=== DATASET ===
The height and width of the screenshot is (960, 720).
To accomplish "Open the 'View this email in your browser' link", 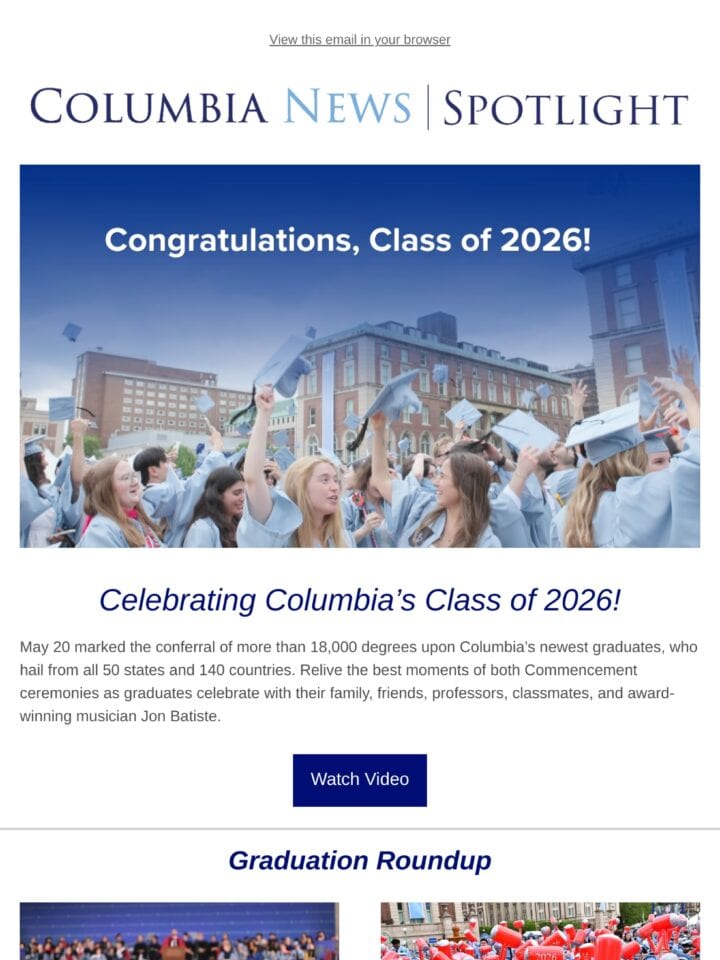I will pos(359,40).
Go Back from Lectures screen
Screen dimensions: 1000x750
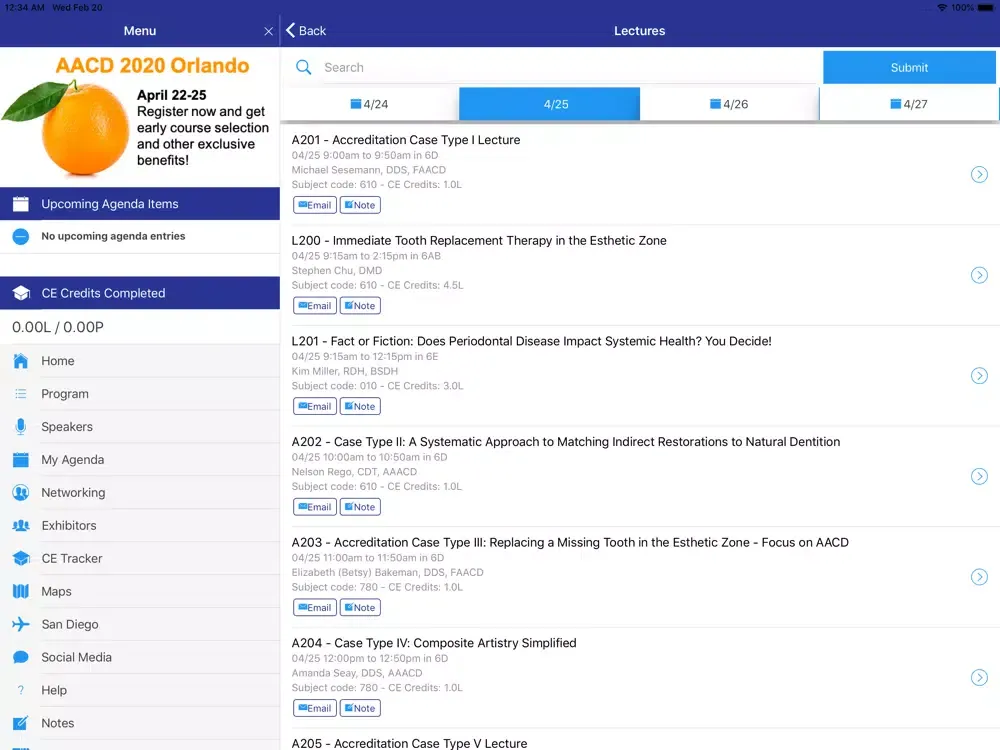(306, 31)
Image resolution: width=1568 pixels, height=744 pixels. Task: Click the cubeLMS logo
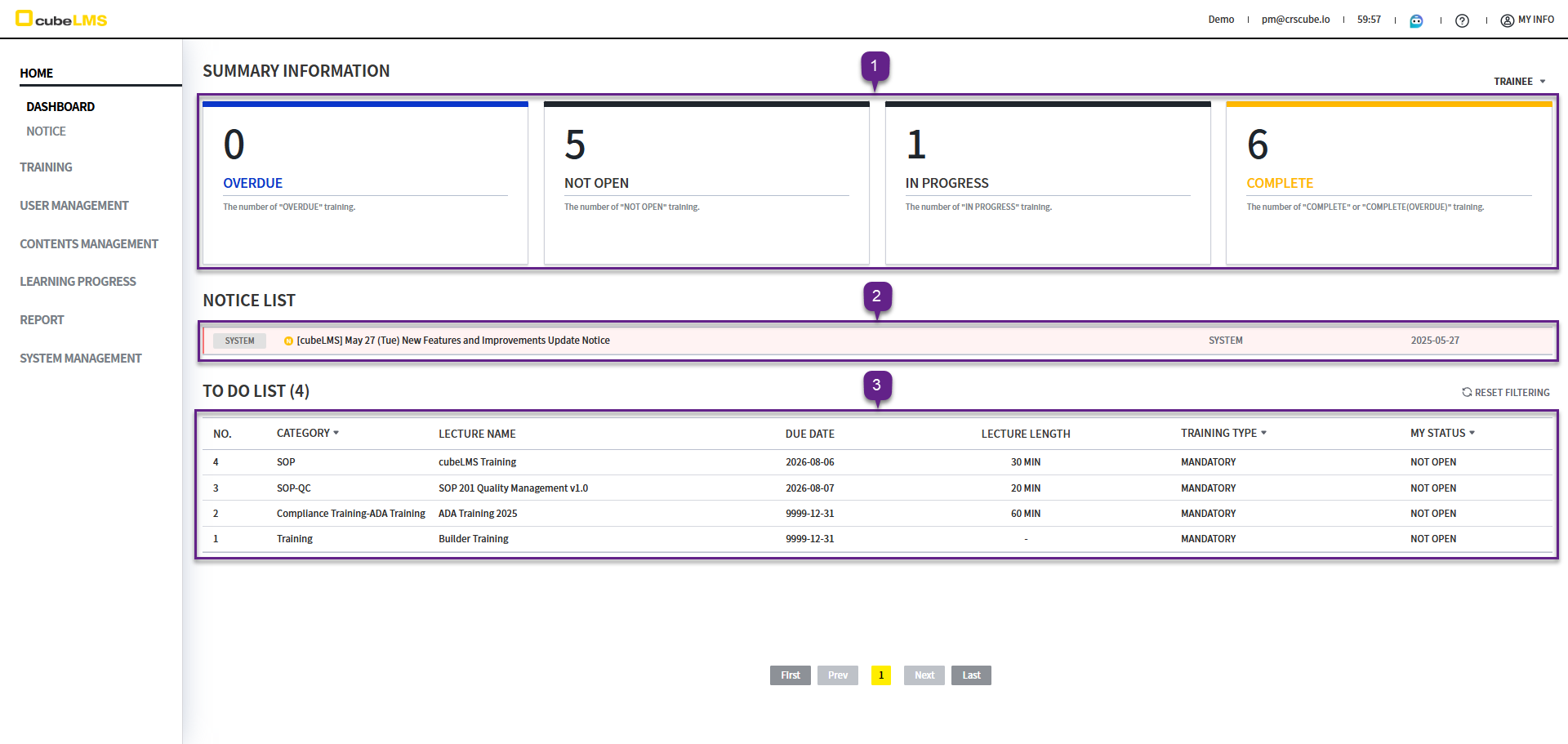[x=62, y=20]
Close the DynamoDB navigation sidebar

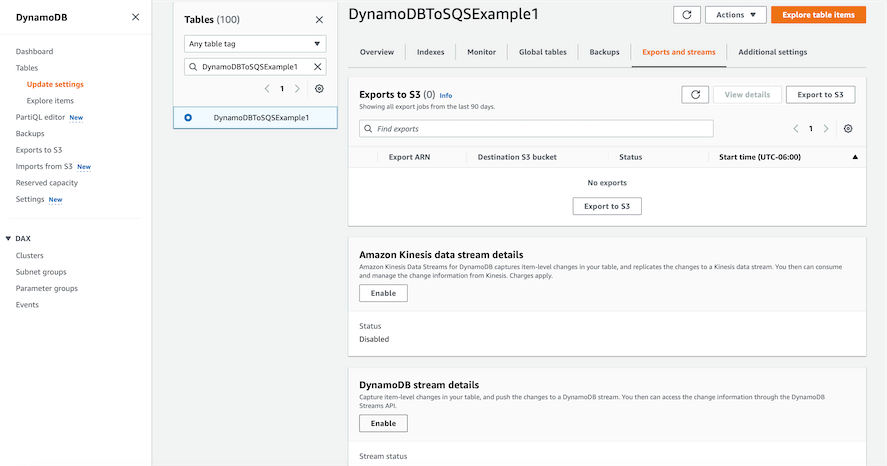click(x=135, y=17)
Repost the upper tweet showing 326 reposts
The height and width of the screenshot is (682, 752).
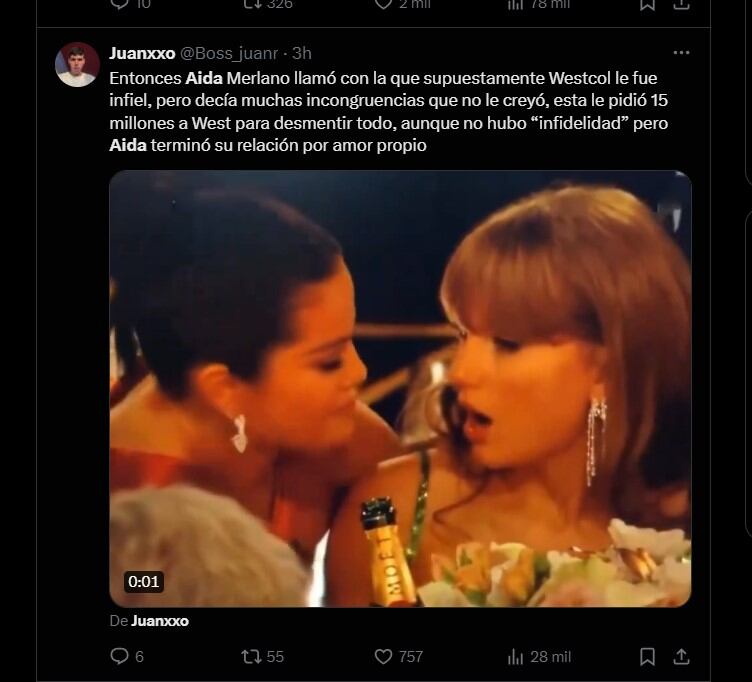(252, 4)
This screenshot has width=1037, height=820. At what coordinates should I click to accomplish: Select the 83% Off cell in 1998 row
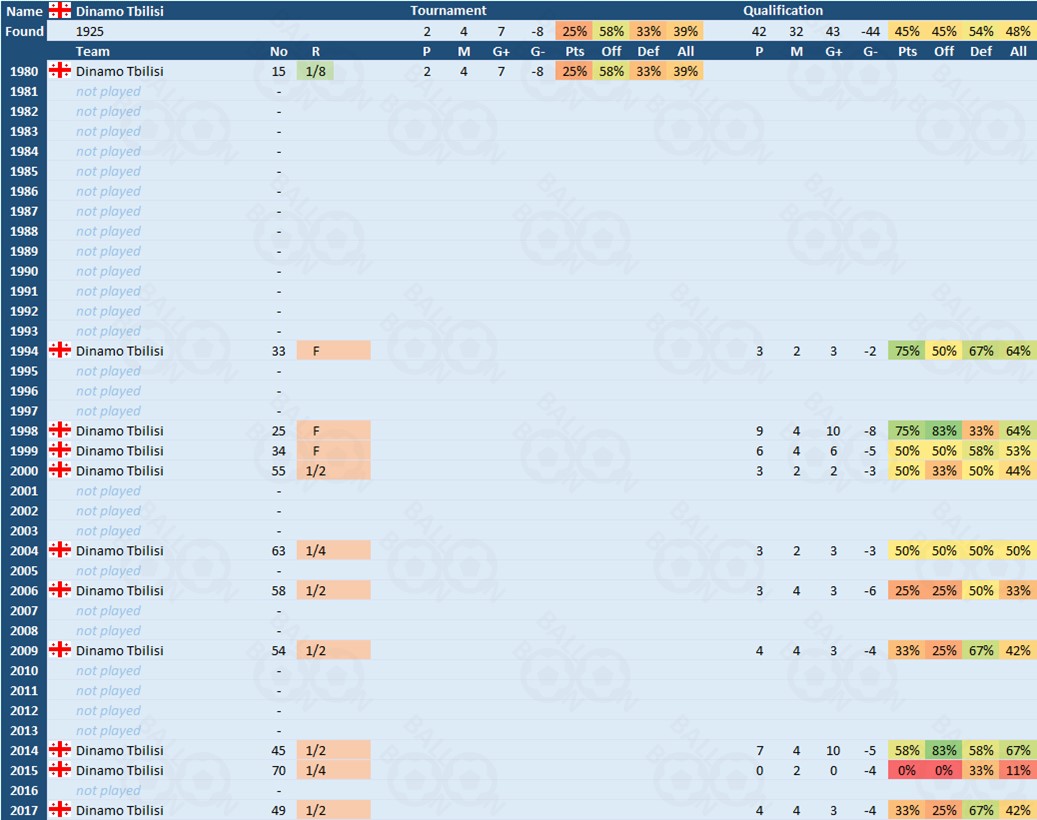[944, 431]
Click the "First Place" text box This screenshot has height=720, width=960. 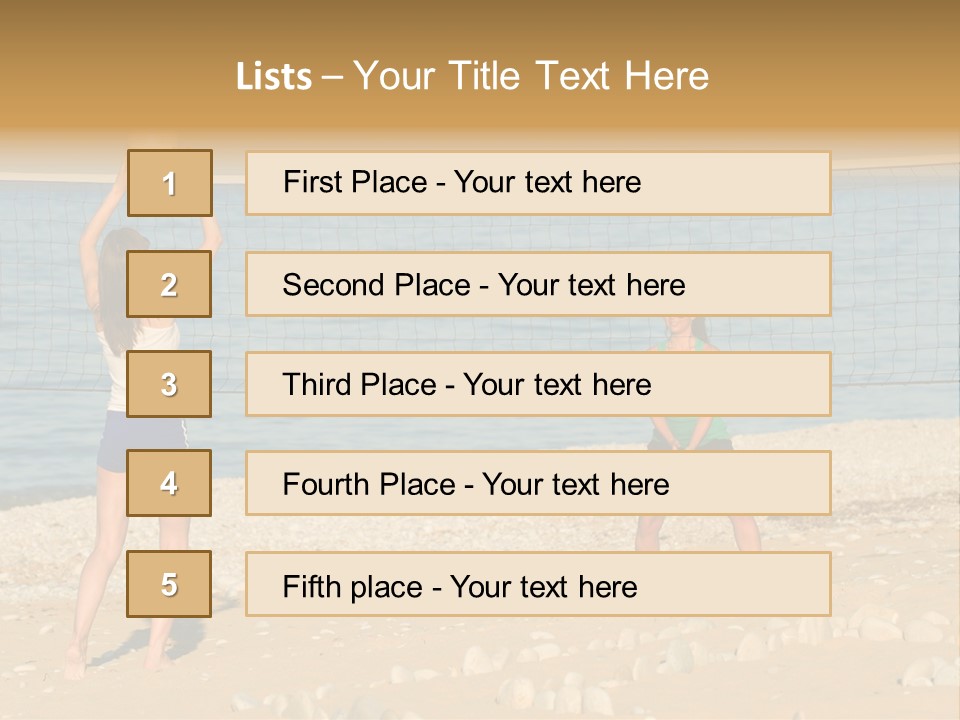[x=538, y=183]
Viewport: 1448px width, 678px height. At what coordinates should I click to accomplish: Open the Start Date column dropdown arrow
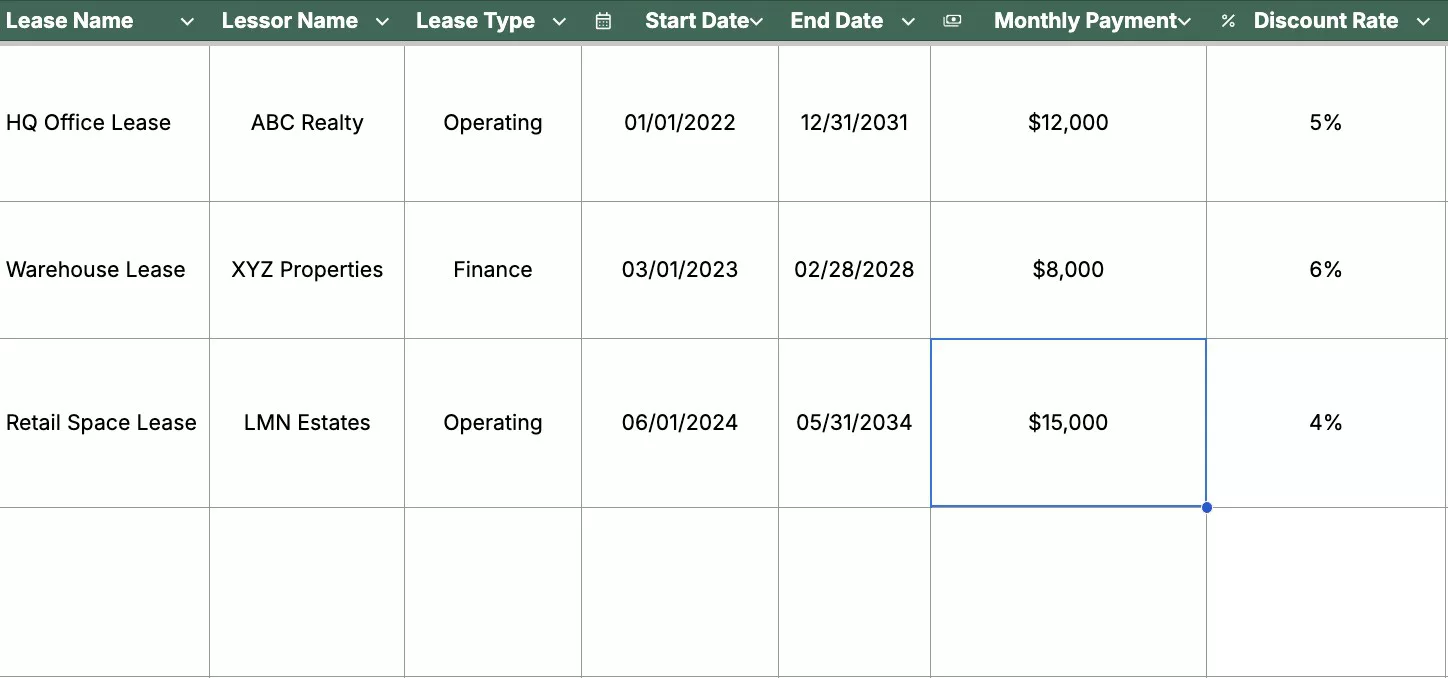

=== SET PROBLEM ===
Copy out, in full, each line of the items above that contains the string "coordinates".

=== REPLY TO THE TASK ===
This screenshot has width=1037, height=820. At what coordinates should I click to accomplish: Select the 83% Off cell in 1998 row
Viewport: 1448px width, 678px height. At what coordinates should I click to accomplish: Open the Start Date column dropdown arrow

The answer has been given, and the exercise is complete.